[Dataset excerpt]
-- -- --

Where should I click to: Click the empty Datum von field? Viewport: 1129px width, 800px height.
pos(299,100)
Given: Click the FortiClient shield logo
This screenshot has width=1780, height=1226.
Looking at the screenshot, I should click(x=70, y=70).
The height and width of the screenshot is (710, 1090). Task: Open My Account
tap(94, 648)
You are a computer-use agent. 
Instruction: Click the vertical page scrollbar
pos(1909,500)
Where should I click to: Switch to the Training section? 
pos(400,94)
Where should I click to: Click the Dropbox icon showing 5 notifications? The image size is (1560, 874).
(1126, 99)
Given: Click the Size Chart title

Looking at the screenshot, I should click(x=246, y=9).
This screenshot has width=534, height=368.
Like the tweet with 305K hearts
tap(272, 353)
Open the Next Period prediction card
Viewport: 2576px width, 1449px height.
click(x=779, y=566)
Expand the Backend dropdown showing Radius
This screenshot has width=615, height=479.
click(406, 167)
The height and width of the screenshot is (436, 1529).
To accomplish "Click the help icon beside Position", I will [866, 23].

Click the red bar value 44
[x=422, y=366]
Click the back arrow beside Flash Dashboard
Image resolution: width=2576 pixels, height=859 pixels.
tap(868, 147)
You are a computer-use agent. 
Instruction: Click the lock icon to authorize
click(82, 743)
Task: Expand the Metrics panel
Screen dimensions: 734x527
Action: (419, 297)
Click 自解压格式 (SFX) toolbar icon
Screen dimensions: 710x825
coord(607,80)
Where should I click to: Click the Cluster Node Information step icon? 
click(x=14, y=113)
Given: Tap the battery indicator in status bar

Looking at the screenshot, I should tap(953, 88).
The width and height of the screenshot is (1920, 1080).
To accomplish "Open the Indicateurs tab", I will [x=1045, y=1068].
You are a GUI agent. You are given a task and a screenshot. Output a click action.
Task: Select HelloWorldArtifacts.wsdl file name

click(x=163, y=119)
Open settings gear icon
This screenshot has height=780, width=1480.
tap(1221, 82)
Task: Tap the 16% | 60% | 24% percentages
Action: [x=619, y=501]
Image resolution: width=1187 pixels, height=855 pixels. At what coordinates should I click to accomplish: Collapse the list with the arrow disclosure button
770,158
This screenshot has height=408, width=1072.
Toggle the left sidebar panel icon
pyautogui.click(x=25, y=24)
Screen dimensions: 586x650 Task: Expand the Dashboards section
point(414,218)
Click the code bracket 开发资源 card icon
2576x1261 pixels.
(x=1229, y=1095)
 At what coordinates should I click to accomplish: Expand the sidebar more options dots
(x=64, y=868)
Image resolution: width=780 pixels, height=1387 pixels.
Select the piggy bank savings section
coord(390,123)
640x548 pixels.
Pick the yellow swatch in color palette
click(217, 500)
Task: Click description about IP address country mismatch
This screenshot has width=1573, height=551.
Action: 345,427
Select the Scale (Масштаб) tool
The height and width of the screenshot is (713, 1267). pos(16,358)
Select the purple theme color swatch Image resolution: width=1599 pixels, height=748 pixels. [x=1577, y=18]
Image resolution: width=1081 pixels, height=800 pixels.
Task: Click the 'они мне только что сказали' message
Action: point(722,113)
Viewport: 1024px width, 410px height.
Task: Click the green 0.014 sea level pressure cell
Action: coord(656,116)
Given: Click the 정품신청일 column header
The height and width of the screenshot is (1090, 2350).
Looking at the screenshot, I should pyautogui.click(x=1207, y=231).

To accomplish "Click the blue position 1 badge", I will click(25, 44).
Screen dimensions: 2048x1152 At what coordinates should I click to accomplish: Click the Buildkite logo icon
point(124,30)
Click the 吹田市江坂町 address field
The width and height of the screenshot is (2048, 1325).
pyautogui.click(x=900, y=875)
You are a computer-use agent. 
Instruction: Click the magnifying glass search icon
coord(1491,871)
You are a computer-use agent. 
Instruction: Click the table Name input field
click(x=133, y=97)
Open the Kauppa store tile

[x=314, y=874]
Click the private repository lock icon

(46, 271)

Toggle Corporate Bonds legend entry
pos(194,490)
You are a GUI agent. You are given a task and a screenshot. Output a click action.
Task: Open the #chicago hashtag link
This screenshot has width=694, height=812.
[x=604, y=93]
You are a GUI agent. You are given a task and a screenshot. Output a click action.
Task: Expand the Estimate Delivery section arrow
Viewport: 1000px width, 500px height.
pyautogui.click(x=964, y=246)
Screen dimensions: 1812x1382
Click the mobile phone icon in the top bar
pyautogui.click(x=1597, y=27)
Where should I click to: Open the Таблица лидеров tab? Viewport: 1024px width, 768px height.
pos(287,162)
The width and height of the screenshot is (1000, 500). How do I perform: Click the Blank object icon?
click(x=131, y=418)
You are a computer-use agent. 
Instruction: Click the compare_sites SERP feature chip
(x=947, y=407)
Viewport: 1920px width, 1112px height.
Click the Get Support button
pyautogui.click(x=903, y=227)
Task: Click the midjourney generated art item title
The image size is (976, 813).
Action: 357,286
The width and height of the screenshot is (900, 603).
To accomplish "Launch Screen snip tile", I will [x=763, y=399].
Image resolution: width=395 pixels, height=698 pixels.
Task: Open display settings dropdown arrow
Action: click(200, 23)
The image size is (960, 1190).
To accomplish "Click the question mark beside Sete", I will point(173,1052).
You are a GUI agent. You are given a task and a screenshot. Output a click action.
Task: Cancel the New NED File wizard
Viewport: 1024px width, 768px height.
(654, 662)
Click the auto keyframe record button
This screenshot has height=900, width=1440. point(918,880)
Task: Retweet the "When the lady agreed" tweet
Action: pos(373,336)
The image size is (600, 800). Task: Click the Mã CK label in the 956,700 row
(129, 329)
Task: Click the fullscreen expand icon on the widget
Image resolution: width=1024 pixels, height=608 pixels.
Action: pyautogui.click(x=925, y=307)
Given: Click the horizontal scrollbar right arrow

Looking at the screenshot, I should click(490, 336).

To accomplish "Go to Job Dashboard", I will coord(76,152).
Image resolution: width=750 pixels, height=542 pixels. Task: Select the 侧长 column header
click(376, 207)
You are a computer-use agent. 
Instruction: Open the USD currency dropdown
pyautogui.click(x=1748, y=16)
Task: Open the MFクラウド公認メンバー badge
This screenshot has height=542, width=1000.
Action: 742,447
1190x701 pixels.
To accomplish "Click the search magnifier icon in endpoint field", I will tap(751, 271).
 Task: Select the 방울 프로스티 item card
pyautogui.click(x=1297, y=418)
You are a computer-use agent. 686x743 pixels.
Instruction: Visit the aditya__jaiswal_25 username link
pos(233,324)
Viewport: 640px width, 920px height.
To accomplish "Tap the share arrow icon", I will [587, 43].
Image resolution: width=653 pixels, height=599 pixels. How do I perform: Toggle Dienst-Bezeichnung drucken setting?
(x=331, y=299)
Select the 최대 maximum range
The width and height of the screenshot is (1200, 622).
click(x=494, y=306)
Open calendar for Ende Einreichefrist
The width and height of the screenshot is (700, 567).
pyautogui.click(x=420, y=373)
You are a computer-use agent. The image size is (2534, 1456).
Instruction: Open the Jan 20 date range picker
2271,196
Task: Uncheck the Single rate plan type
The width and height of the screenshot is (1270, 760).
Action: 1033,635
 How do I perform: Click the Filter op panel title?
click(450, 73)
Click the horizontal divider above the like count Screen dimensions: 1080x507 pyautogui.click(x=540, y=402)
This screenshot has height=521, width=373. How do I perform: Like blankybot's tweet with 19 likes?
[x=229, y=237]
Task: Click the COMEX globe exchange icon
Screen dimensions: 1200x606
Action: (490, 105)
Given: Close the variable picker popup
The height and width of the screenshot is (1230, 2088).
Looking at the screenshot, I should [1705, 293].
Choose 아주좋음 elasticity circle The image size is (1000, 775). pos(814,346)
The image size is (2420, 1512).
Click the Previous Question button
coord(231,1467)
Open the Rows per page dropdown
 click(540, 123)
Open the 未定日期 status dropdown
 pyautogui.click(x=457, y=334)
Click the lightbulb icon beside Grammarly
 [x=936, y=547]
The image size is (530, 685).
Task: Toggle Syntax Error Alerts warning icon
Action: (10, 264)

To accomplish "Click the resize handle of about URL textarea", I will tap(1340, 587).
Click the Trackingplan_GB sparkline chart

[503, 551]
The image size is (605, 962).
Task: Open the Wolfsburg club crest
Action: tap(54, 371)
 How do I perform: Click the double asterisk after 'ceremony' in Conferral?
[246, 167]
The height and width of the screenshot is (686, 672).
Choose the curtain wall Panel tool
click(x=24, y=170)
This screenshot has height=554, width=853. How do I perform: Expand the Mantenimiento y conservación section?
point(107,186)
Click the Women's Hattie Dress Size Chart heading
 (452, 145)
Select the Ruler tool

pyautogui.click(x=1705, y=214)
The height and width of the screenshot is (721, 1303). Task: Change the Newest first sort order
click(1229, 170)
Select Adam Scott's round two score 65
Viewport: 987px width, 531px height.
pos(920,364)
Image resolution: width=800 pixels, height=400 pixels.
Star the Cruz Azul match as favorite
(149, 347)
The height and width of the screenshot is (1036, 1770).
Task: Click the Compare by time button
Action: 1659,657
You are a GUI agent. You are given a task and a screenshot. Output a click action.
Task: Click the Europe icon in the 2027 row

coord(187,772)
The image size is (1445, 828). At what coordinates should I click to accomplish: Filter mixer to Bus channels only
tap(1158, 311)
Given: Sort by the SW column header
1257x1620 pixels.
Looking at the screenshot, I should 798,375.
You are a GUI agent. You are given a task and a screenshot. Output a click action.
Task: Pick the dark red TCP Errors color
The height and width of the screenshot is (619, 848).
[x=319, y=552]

-- -- --

§ WHAT TO DO: Rewrite the stretch from the start of the dataset excerpt through the line containing "tap(94, 648)", replacing "My Account" with "My Profile" and keeping everything else the same.

§ WRITTEN SOLUTION:
Where should I click to: Click the empty Datum von field? Viewport: 1129px width, 800px height.
pos(299,100)
Given: Click the FortiClient shield logo
This screenshot has width=1780, height=1226.
Looking at the screenshot, I should click(x=70, y=70).
The height and width of the screenshot is (710, 1090). Task: Open My Profile
tap(94, 648)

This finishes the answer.